Text segment:

From 85a718f70518e52df106ca95c947199264a37211 Mon Sep 17 00:00:00 2001
From: George Smyrnis <gsmyrnis@utexas.edu>
Date: Fri, 8 Mar 2024 13:18:28 -0600
Subject: [PATCH 1/7] Add support for pretokenized tars.

---
 .../datapreprocess/ray/tokenize_shuffle.py    | 34 ++++++++++++++++---
 1 file changed, 29 insertions(+), 5 deletions(-)

diff --git a/open_lm/datapreprocess/ray/tokenize_shuffle.py b/open_lm/datapreprocess/ray/tokenize_shuffle.py
index 665dbbb5..1b8ea290 100644
--- a/open_lm/datapreprocess/ray/tokenize_shuffle.py
+++ b/open_lm/datapreprocess/ray/tokenize_shuffle.py
@@ -90,6 +90,7 @@ class RawFileType(enum.Enum):
     ZSTD_JSONL_COMPRESSED = 2
     GZIP_JSONL_COMPRESSED = 3
     TAR = 4
+    TAR_PRETOK = 5
     UNKNOWN = -1
 
 
@@ -118,13 +119,17 @@ def tar_reader(fh: BinaryIO, content_key: str):
     """

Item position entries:
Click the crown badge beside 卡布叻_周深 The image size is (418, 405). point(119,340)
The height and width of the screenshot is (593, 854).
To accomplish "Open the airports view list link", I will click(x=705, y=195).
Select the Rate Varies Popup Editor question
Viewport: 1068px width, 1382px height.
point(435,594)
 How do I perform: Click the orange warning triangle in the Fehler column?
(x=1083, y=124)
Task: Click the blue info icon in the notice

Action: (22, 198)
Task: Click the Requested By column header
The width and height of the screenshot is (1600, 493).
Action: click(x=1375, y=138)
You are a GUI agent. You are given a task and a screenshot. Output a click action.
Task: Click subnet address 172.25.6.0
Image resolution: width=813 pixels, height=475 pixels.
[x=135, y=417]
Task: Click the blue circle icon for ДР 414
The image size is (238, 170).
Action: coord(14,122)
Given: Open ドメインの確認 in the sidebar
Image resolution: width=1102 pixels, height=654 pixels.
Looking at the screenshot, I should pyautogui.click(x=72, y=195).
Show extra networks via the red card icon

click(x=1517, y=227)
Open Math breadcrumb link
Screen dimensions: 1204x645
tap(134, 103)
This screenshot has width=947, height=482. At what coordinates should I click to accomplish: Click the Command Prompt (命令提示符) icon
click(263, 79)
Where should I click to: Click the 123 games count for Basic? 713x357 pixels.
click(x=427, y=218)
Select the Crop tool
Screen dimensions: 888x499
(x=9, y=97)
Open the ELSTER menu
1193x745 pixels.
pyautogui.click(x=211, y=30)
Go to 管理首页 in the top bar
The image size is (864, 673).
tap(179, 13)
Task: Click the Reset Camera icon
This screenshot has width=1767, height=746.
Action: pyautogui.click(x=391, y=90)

Objective 1: Write out the part of the patch above the entries from "From 85a718f70518e52df106ca95c947199264a37211 Mon" up to and including "insertions(+), 5 deletions(-)".
Objective 2:
Answer these questions about the patch shown before the entries:
(a) Who is listed as the sender of the patch?
(b) What value is given to TAR_PRETOK?
(c) How many insertions and deletions does the file summary report?

Exercise solution 1:
From 85a718f70518e52df106ca95c947199264a37211 Mon Sep 17 00:00:00 2001
From: George Smyrnis <gsmyrnis@utexas.edu>
Date: Fri, 8 Mar 2024 13:18:28 -0600
Subject: [PATCH 1/7] Add support for pretokenized tars.

---
 .../datapreprocess/ray/tokenize_shuffle.py    | 34 ++++++++++++++++---
 1 file changed, 29 insertions(+), 5 deletions(-)

Exercise solution 2:
(a) George Smyrnis
(b) 5
(c) 29 insertions and 5 deletions